*** Opening EXCERPT ***

Over 100 people attended a recent volleyball sports event organised by Tū Ora Compass Health to raise awareness for diabetes in Māori and Pasifika communities.

The event was run in collaboration with Walk This Way Podiatry, Whaiora, Nuku Ora, and Te Whatu Ora with the aim to educate the local community about diabetes, general health and wellness and connect with local organisations that can support them in being active.

Te Whatu Ora Wairarapa director for Pacific People’s health, Tusiga Sealiimalietoa said the event was about education and awareness for the communities most affected by diabetes in Wairarapa.

“We die younger than our counterparts,” she said.

There is a high prevalence of diabetes in Māori and Pasifika communities, with them being three times more likely to be diagnosed with Type 2 Diabetes.

The Pasifika population in Aotearoa currently has the highest estimated rate of diabetes according to Te Whatu Ora statistics from 2022, with Māori being the third highest.

Manager of population health at Tū Ora Rawiri Blundell said that support services and education on diabetes weren’t just for the person diagnosed.

“It’s educating the wider whānau as well,”

But unfortunately, considering the higher rates of diabetes and worse outcomes among Māori and Pasifika they typically face greater socio-economic hardship, which is a double burden, he said.

*** Closing EXCERPT ***
*** Opening SOURCE DATA ***

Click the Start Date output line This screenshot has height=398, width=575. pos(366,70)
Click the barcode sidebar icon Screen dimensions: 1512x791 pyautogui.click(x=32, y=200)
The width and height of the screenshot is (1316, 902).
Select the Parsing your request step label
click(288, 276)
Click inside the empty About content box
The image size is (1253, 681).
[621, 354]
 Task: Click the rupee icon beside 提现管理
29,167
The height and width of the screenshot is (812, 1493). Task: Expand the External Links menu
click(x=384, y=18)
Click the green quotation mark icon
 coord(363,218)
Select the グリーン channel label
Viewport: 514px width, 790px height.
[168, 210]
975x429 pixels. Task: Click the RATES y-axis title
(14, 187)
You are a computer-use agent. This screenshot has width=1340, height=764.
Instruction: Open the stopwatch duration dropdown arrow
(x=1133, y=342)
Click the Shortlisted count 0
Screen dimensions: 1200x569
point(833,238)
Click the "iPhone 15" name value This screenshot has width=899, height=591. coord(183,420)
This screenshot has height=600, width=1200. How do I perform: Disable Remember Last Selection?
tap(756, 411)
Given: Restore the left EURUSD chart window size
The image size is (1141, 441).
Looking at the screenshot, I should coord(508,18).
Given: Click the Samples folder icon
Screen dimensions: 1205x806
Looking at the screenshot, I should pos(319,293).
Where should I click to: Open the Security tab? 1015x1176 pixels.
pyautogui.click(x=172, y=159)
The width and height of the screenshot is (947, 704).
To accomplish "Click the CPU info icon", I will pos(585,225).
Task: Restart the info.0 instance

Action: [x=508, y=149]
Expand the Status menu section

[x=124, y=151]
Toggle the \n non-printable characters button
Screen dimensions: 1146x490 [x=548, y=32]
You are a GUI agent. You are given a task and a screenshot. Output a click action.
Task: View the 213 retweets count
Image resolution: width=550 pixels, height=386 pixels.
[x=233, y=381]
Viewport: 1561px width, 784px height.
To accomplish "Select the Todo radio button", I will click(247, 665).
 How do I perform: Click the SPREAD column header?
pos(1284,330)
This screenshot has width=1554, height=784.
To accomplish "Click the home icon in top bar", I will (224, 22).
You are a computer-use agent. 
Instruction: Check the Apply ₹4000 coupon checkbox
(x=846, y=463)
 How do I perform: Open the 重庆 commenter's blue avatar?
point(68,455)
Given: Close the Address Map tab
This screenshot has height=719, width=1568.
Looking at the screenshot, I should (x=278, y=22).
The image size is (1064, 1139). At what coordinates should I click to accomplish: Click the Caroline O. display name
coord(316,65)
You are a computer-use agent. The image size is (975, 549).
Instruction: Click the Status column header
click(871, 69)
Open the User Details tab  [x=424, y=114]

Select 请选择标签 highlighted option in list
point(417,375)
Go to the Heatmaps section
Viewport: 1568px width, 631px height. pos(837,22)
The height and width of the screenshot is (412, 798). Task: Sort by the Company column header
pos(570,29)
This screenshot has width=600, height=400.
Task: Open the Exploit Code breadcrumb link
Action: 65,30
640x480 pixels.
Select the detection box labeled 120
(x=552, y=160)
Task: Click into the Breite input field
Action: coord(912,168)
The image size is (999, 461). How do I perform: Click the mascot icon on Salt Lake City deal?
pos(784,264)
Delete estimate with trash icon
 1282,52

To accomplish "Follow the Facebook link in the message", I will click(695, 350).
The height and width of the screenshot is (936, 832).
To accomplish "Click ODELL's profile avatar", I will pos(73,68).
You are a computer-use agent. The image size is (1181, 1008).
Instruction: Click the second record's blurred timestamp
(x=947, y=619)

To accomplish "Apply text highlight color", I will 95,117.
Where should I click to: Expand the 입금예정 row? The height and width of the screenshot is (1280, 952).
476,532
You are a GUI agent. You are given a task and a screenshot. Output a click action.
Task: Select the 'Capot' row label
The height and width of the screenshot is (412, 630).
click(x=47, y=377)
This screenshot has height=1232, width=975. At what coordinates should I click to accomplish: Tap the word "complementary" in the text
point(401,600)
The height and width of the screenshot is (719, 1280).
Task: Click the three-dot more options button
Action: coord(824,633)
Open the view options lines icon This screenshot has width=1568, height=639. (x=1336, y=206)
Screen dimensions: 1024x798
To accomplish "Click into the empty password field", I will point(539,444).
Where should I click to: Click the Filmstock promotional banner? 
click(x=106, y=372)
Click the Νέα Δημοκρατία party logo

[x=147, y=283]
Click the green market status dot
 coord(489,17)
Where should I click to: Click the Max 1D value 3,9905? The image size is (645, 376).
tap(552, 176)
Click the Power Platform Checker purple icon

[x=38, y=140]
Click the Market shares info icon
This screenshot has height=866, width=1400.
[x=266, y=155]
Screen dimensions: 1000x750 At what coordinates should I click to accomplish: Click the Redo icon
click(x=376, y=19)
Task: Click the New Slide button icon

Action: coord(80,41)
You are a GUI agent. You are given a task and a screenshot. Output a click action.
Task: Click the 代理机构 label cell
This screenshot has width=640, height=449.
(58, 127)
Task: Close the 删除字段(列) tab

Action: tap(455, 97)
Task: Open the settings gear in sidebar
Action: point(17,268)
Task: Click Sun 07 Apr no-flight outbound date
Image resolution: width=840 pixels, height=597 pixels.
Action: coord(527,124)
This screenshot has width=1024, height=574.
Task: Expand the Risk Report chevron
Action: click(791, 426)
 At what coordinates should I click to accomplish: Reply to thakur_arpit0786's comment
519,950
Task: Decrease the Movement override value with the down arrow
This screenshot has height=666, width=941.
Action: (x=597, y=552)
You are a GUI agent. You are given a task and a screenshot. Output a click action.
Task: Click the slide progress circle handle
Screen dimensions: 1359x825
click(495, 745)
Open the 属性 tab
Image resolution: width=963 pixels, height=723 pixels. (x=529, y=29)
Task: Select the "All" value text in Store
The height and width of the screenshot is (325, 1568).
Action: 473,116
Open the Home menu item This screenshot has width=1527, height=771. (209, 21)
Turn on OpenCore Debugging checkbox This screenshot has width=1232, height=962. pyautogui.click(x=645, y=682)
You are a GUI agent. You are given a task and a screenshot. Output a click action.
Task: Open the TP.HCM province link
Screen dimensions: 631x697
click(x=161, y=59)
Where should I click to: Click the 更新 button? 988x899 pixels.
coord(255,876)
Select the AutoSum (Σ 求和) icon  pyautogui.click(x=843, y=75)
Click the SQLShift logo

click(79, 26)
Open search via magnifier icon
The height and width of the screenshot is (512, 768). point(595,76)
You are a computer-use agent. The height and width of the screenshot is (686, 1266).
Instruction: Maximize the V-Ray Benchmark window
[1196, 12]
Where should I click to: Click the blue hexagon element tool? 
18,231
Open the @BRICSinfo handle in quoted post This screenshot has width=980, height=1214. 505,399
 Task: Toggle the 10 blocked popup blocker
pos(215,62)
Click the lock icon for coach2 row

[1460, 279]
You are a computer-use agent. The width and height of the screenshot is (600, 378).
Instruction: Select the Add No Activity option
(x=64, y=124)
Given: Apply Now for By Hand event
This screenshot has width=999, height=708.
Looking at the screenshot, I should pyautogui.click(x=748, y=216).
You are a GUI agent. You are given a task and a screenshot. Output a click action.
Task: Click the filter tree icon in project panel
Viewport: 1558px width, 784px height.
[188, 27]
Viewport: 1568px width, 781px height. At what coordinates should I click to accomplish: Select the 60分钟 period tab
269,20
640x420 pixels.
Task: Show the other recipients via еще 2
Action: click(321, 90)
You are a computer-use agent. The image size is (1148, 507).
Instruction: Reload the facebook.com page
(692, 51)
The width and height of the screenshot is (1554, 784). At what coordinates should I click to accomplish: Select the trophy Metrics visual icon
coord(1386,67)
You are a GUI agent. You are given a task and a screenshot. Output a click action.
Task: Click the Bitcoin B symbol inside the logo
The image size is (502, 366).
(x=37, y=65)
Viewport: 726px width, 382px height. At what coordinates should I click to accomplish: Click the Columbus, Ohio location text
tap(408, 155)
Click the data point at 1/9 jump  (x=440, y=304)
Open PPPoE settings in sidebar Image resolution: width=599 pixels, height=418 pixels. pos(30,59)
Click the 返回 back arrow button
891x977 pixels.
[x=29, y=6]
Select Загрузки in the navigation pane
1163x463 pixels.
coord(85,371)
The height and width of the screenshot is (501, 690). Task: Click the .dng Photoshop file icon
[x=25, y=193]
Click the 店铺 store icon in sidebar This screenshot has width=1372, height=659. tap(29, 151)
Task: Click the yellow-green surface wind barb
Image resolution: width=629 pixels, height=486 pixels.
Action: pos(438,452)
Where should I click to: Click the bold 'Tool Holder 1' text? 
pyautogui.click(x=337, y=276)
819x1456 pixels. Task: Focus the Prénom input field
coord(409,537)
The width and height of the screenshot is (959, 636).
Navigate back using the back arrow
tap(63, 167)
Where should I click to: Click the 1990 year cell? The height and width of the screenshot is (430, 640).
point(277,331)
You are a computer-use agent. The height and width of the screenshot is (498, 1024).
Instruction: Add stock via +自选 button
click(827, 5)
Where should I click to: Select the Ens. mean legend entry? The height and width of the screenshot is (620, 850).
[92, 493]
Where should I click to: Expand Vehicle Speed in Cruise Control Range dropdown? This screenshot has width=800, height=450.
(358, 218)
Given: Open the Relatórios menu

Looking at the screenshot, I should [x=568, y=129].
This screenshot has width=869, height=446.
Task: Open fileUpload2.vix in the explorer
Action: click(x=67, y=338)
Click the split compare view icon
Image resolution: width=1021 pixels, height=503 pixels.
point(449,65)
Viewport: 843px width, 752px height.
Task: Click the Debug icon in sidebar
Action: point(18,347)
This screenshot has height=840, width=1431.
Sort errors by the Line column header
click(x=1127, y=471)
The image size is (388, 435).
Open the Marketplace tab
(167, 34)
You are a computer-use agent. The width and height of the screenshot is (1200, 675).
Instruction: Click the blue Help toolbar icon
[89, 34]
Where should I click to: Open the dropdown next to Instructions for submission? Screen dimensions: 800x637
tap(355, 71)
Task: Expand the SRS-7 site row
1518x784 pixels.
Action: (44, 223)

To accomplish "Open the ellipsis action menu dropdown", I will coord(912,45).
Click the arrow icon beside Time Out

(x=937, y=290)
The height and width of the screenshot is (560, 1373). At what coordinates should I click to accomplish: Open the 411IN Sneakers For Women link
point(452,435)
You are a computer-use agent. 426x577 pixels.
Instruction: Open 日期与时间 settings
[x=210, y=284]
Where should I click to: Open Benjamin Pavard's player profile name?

*** Closing SOURCE DATA ***

WHAT YOU HAVE TO DO: Retype the full article about the diabetes awareness volleyball event, word for word.

TASK ANSWER:
Over 100 people attended a recent volleyball sports event organised by Tū Ora Compass Health to raise awareness for diabetes in Māori and Pasifika communities.

The event was run in collaboration with Walk This Way Podiatry, Whaiora, Nuku Ora, and Te Whatu Ora with the aim to educate the local community about diabetes, general health and wellness and connect with local organisations that can support them in being active.

Te Whatu Ora Wairarapa director for Pacific People’s health, Tusiga Sealiimalietoa said the event was about education and awareness for the communities most affected by diabetes in Wairarapa.

“We die younger than our counterparts,” she said.

There is a high prevalence of diabetes in Māori and Pasifika communities, with them being three times more likely to be diagnosed with Type 2 Diabetes.

The Pasifika population in Aotearoa currently has the highest estimated rate of diabetes according to Te Whatu Ora statistics from 2022, with Māori being the third highest.

Manager of population health at Tū Ora Rawiri Blundell said that support services and education on diabetes weren’t just for the person diagnosed.

“It’s educating the wider whānau as well,”

But unfortunately, considering the higher rates of diabetes and worse outcomes among Māori and Pasifika they typically face greater socio-economic hardship, which is a double burden, he said.